*** Data for analysis Section Begins ***

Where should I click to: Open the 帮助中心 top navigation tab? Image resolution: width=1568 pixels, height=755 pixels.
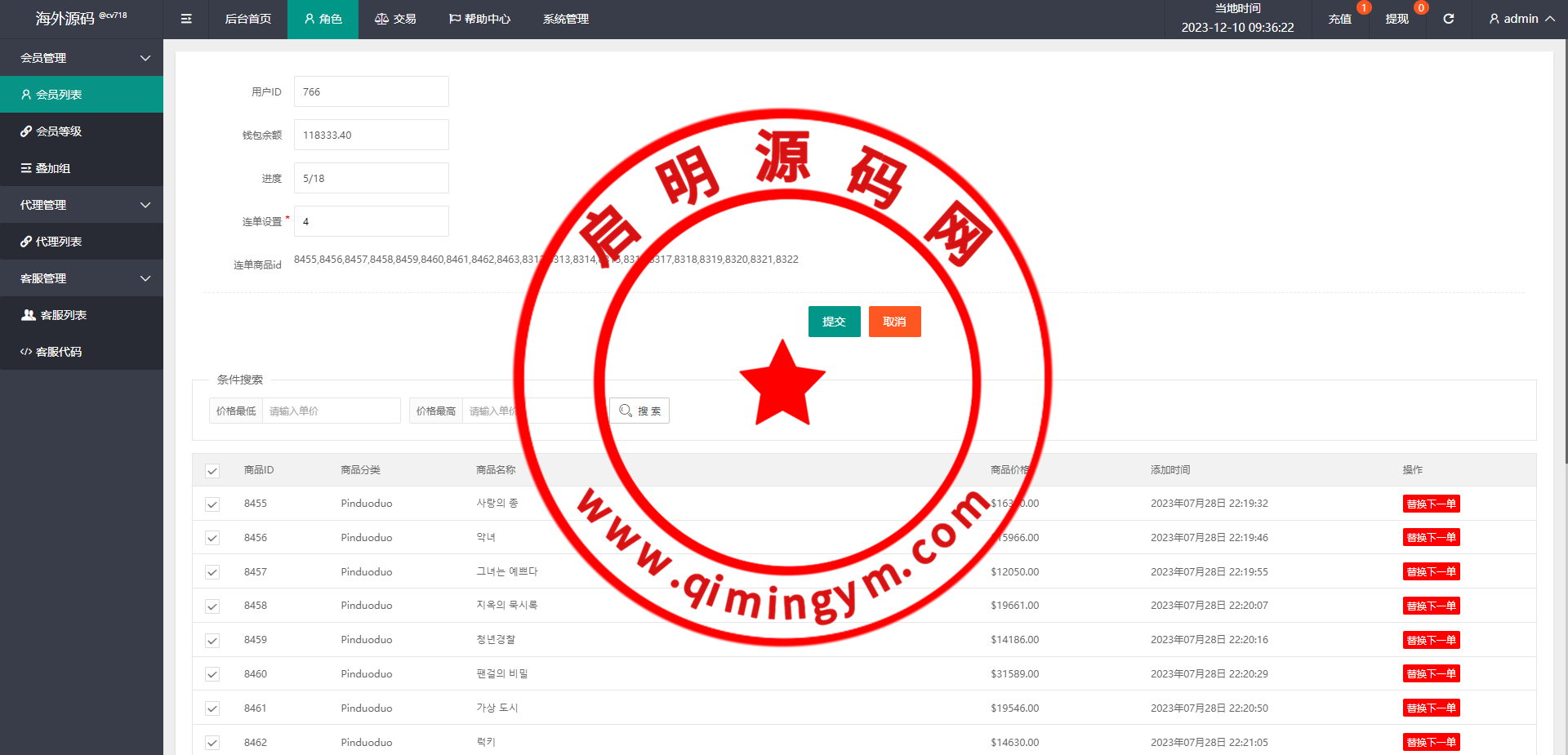[479, 19]
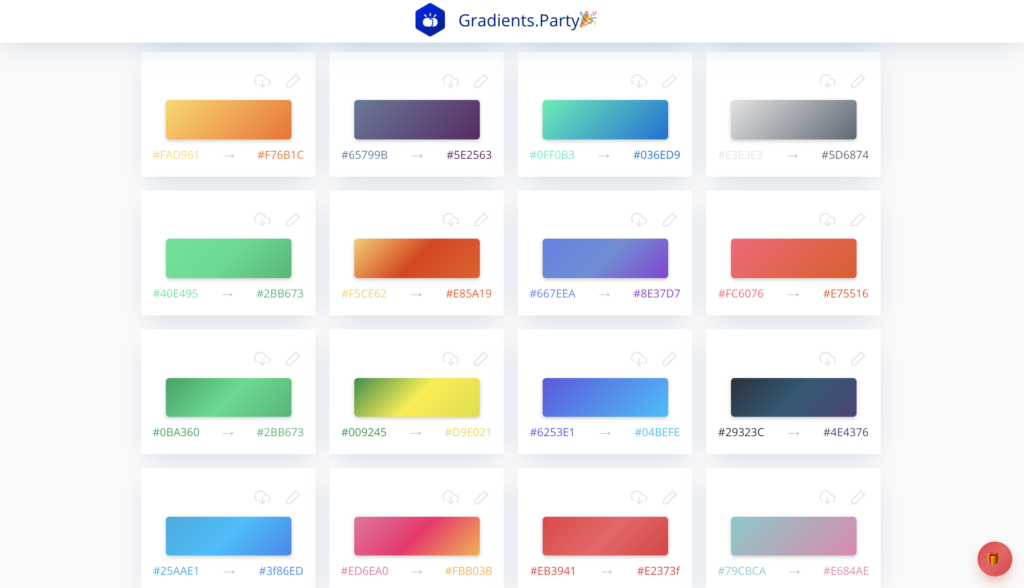The height and width of the screenshot is (588, 1024).
Task: Edit the #65799B to #5E2563 gradient
Action: coord(481,81)
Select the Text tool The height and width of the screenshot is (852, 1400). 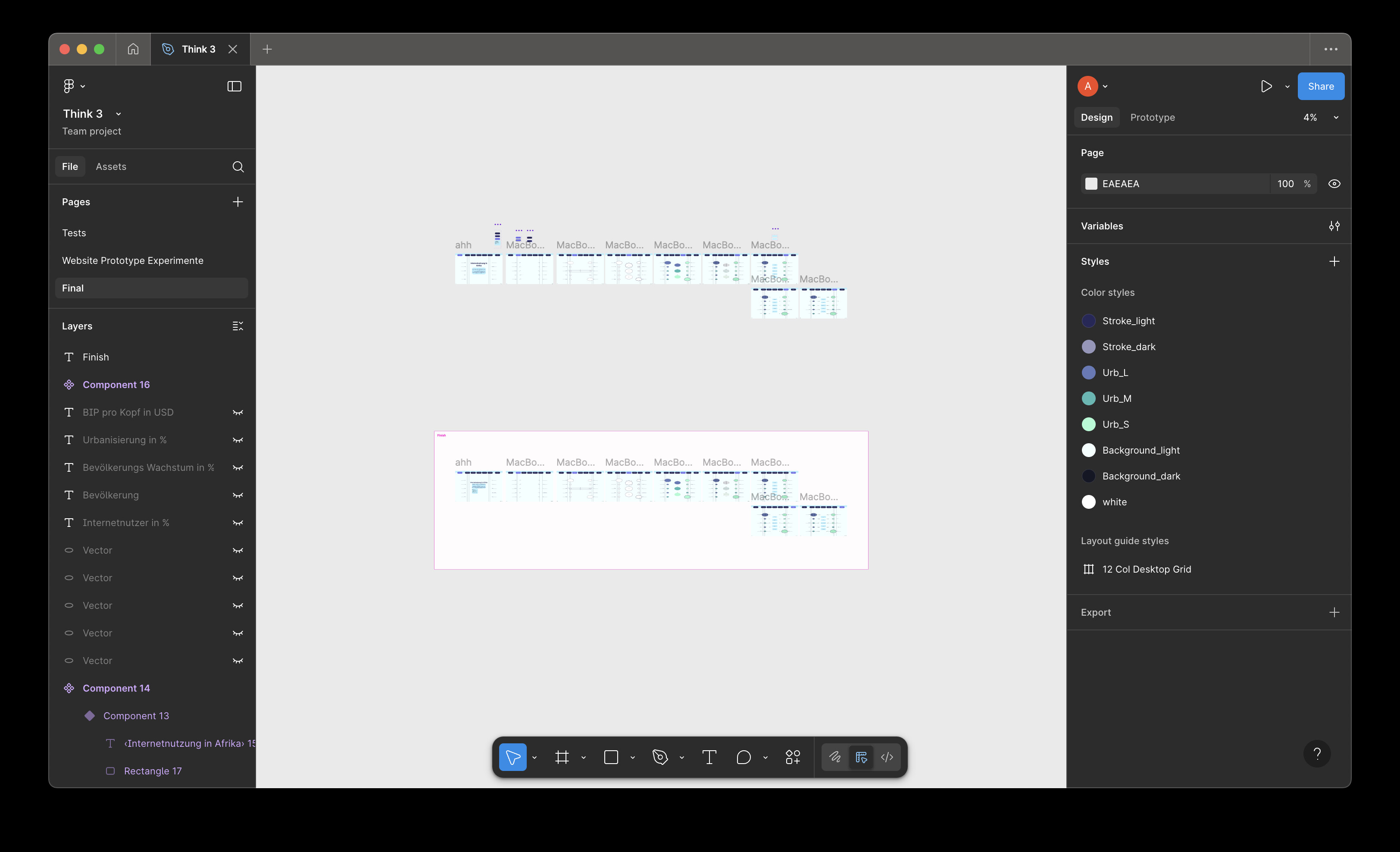click(709, 757)
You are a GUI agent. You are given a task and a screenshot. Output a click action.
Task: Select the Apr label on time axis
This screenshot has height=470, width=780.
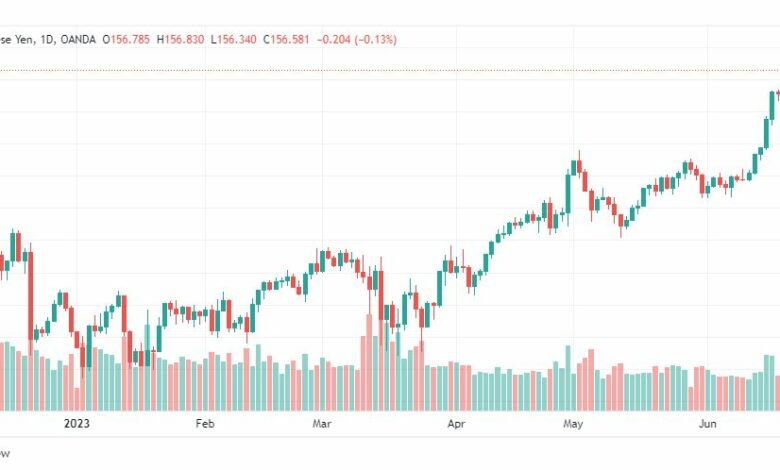[x=456, y=424]
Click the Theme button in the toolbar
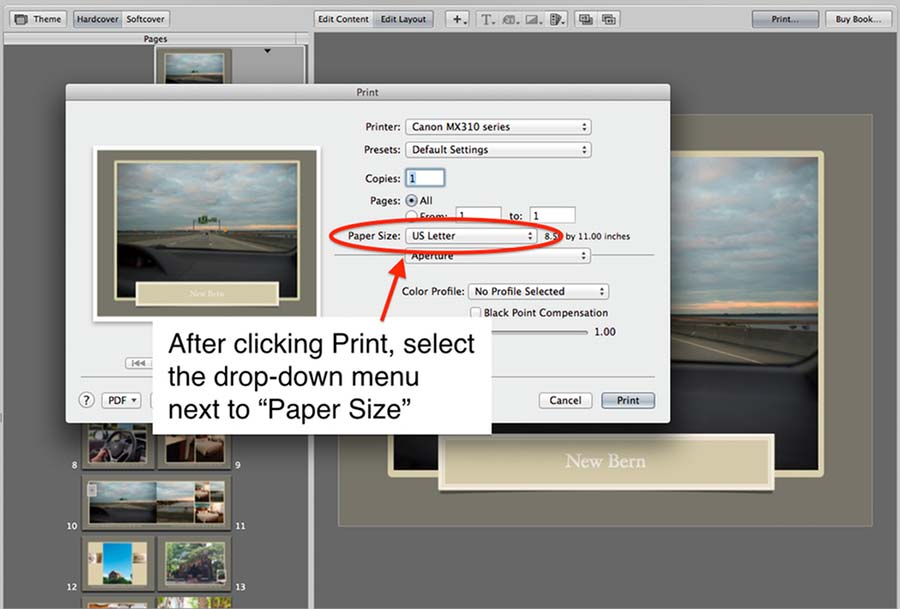The width and height of the screenshot is (900, 609). point(38,19)
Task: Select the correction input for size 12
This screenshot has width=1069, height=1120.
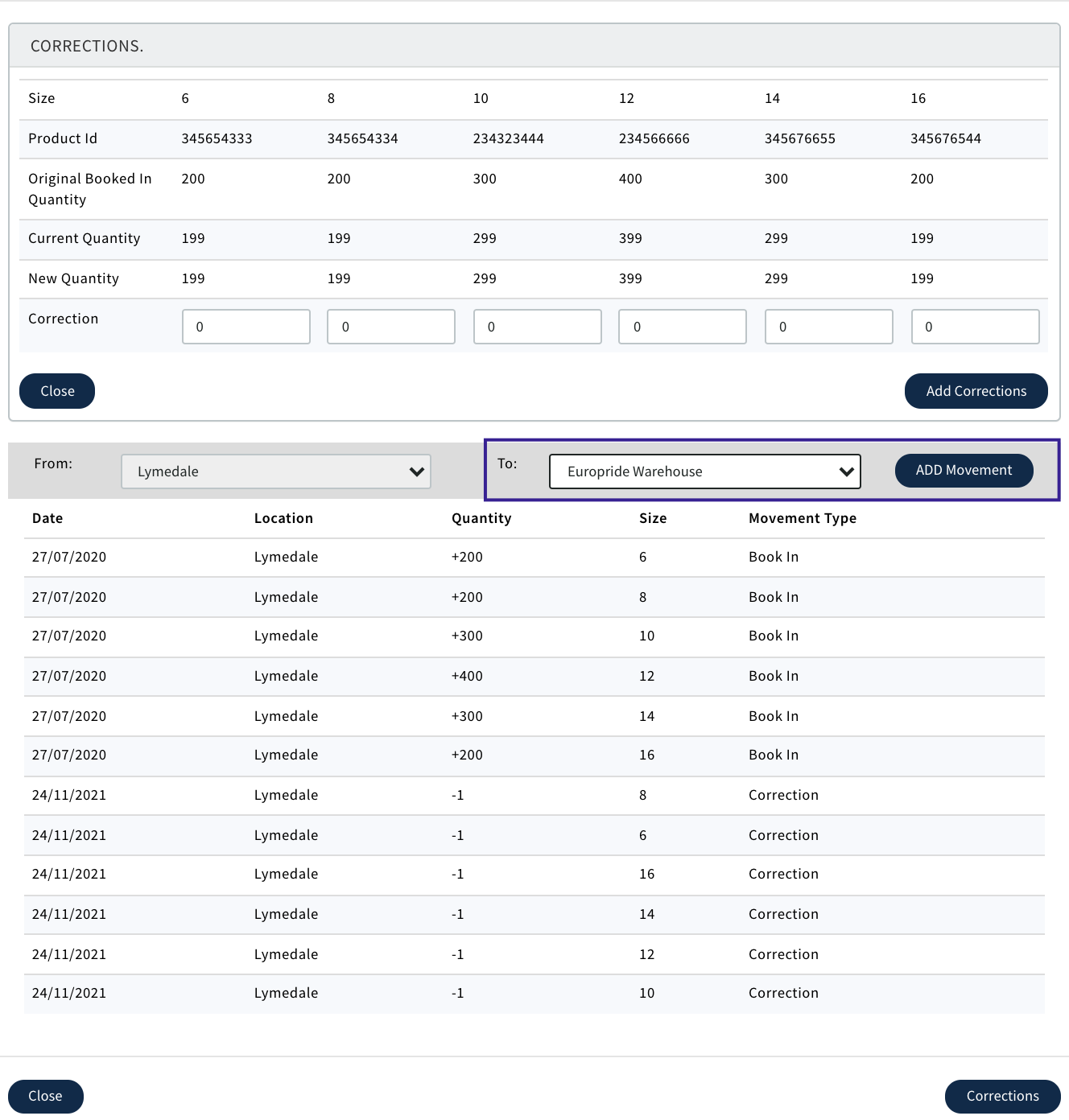Action: pos(683,327)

*** Data for analysis Section Ends ***

* Task statement:
Your task is to write out, exactly and without pictures, only the lines from the one holding "You are a GUI" to the last line of the data.

* Result for this exercise:
You are a GUI agent. You are given a task and a screenshot. Output a click action.
Task: Select the Apr label on time axis
This screenshot has height=470, width=780.
[x=456, y=424]
Click the Theme button in the toolbar
The width and height of the screenshot is (900, 609). point(38,19)
Task: Select the correction input for size 12
This screenshot has width=1069, height=1120.
Action: pos(683,327)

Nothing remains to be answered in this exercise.